■ **Material provided**:
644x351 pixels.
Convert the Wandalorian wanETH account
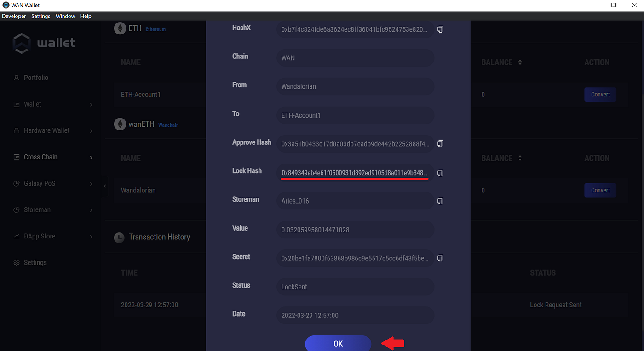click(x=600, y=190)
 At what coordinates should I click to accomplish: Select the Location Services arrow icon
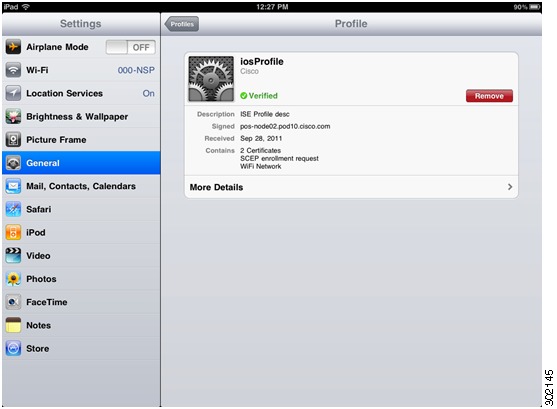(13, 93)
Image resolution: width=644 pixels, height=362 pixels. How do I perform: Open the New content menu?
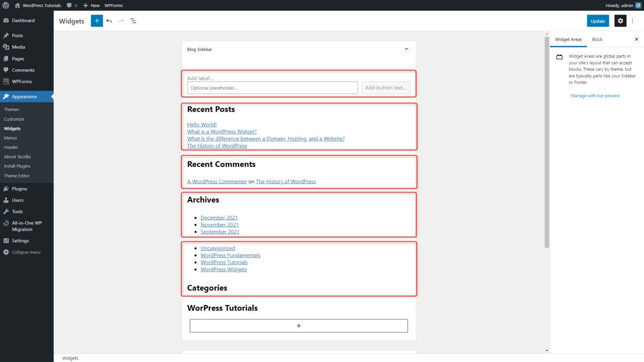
* * *
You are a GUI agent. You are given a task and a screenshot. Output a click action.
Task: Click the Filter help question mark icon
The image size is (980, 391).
* * *
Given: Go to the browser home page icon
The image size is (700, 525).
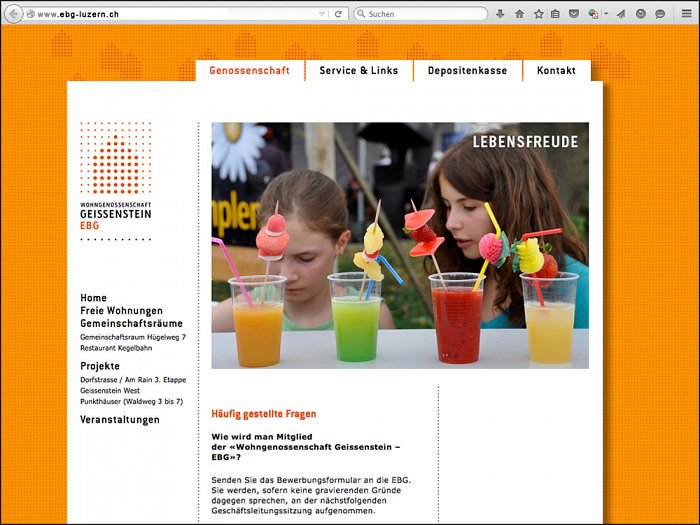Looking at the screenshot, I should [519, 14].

■ **Exercise**:
For this exercise, reproduce exactly the lines of the records above from the one with "At what coordinates" up to and including the one with "Image resolution: width=644", without pictures.

■ **Answer to the problem**:
 At what coordinates should I click to accomplish: Select the Location Services arrow icon
(13, 93)
Image resolution: width=644 pixels, height=362 pixels. How do I perform: Open the New content menu?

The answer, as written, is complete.